O ministro dos Recursos Naturais da
Guiné-Bissau, Daniel Gomes, questionou hoje no parlamento a quem é que Angola
entregou 13 milhões de dólares para iniciar a exploração do bauxite no leste do
país, num processo que envolve o Presidente da República.
Daniel Gomes foi hoje ouvido na
Assembleia Nacional Popular (ANP) pela comissão especializada de Recursos
Naturais para esclarecer dúvidas levantadas pelo chefe do estado, José Mário
Vaz, sobre o processo de exploração de minérios nas areias da praia de Varela,
no norte do país.
Além da situação em Varela, o governante
fez um ponto de situação sobre o dossiê da mineração de bauxite.
"Ando a discutir com a empresa
angolana para que nos esclareça quem é que recebeu os 13 milhões de dólares de
bónus de assinatura", afirmou Daniel Gomes.

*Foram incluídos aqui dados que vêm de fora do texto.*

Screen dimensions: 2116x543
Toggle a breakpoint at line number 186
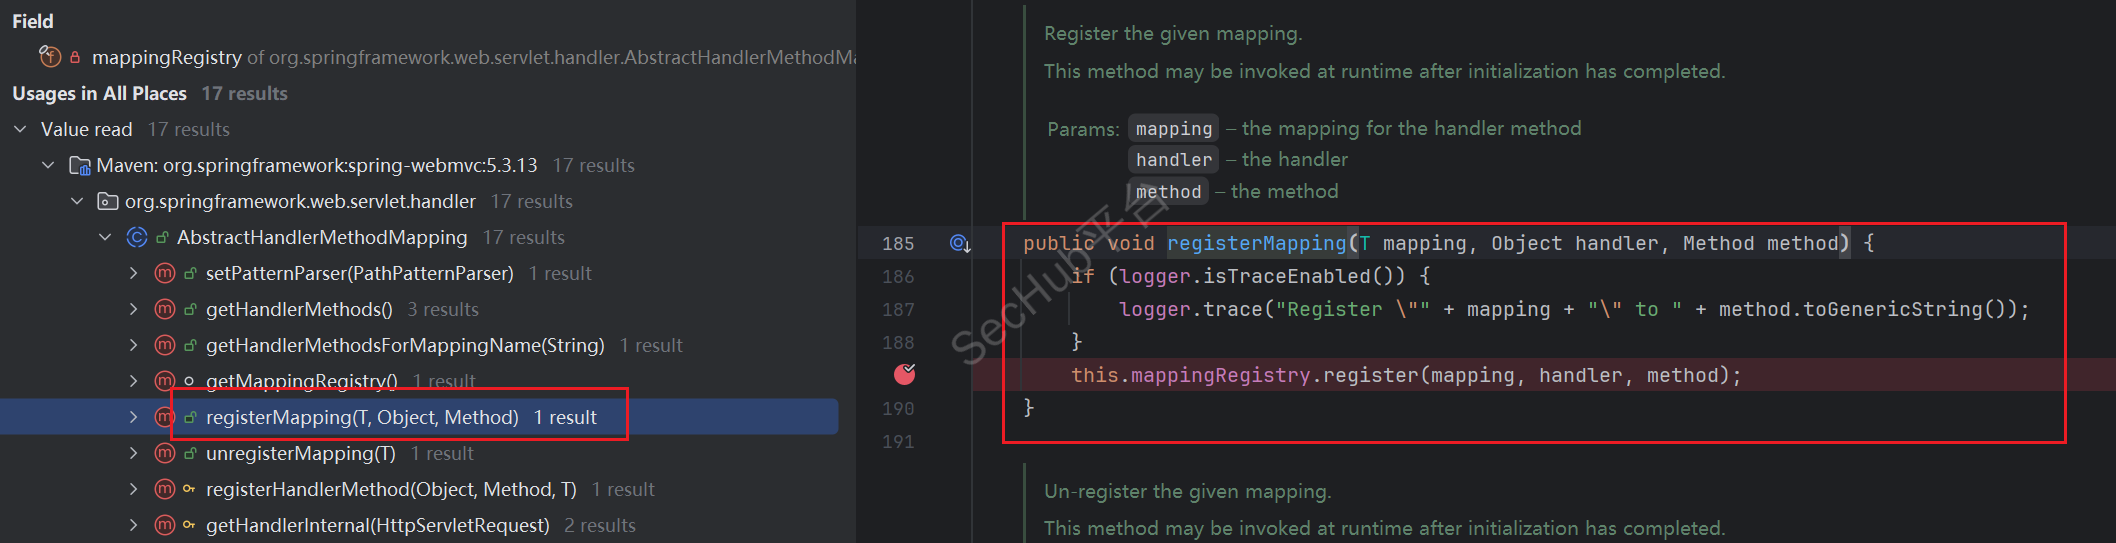pos(898,276)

O atual presidente guineense José Mário
Vaz chegou a ser indiciado e detido pela justiça, em 2013, no processo de
averiguações relacionado com o alegado desaparecimento do dinheiro.

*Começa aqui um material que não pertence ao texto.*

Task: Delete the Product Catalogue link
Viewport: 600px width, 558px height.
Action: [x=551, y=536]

A empresa Bauxite Angola entregou o
dinheiro à Guiné-Bissau enquanto Vaz era ministro das Finanças - cargo que
assumiu no governo liderado por Carlos Gomes Júnior, deposto pelo golpe de
estado de 12 de abril de 2012.
José Mário Vaz nunca esclareceu em público
o que se passou e sempre negou qualquer envolvimento no caso, que continua sob
alçada da justiça do país - sendo que, de acordo com a lei, as averiguações
sobre a atuação de José Mário Vaz estão suspensas enquanto este ocupar a
cadeira de chefe de estado.
Segundo o ministro dos Recursos
Naturais, os trabalhos de exploração do bauxite, cujas jazidas se encontram na
localidade de Boé, só serão retomados depois de esclarecido o paradeiro dos 13
milhões de dólares.
"Disse aos irmãos angolanos que
nós, para prosseguirmos, temos que esclarecer esse ponto número um: Quem é que
recebeu esse dinheiro. É muito dinheiro", concluiu Daniel Gomes.